Roberts reported that the craft is designed to surface automatically after any malfunction. Failure to do so would suggest a catastrophic failure or possible entrapment.

Rough weather in the area is making the search difficult for both boats and planes searching the surface and below with sonar. A Canadian research vessel, USCG boats and planes and Canadian boats and planes have and will continue to head to the remote area.

"This is a comprehensive approach to try and locate this submersible," Mauger said. "But it is a large area of water, and it's complicated by local weather conditions as well."

The craft is 22 feet long, about the size of a minivan. The submersible is pictured on a platform boat in the Tweet below.

Wave heights during the launch of the submersible through midday Monday were up to 6 to 9 feet. FOX Weather forecasts more reasonable wave heights Tuesday and Wednesday but still at 3 to 6 feet.

Sustained winds have been blowing between 10 and 15 mph Monday, churning up those waves.

At this point, searches are limited to visual searches from planes and boats and "listening" for signs from the the submersible with sonar. The Canadian and American governments are working with private companies to bring in equipment to do a comprehensive sonar survey of the bottom, Mauger said.

"This is on the site of a wreckage, the wreckage of the Titanic. And so there's a lot of debris on the bottom. And locating an object on the bottom will be difficult," said Mauger. "But we will bring all assets to bear that we can to try and find the that submersible and rescue the crew members."

Working tourists

American-owned OceanGate Expedition runs the 10-day trip, eight at sea. The website explains that crew members will take 18 dives off the larger support boat in that time, about 6 hours each or 10 hours "dome closed to dome open."

OceanGate President Stockton Rush talked to FOX Weather's Amy Freeze previously about the expeditions. He said the tourists pay $250,000 each to become "mission specialists." He said this was not a tourist trip because there were no passive members of the crew.

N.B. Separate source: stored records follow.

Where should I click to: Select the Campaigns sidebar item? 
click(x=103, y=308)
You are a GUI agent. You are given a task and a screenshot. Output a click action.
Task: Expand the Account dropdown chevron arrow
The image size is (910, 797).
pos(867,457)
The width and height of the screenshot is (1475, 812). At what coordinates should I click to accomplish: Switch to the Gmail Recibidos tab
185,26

"They receive training throughout four months ahead. We have training sessions, and then on the ship, we will train them on how to operate the sonar, the communication systems, photography, things like that," Rush said. "And so they both fund and participate in the mission." 

The privately owned company successfully completed over a dozen similar expeditions worldwide, encompassing more than 200 dives. He said Titan was the only submersible that had a toilet.

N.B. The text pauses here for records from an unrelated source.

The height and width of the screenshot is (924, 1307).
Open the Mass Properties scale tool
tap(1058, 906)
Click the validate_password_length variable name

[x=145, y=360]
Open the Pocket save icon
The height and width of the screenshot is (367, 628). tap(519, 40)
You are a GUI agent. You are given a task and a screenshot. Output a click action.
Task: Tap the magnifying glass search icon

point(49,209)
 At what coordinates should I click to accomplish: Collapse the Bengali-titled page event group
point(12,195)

According to the website, this should have been the fifth Titanic mission of 2023. Harding's post indicated otherwise.

"Due to the worst winter in Newfoundland in 40 years, this mission is likely to be the first and only manned mission to the Titanic in 2023," read the Facebook post.

The legendary Titanic hit an iceberg just four days into her maiden voyage in 1912. It took the lives of more than 1,500 of its 2,224 passengers.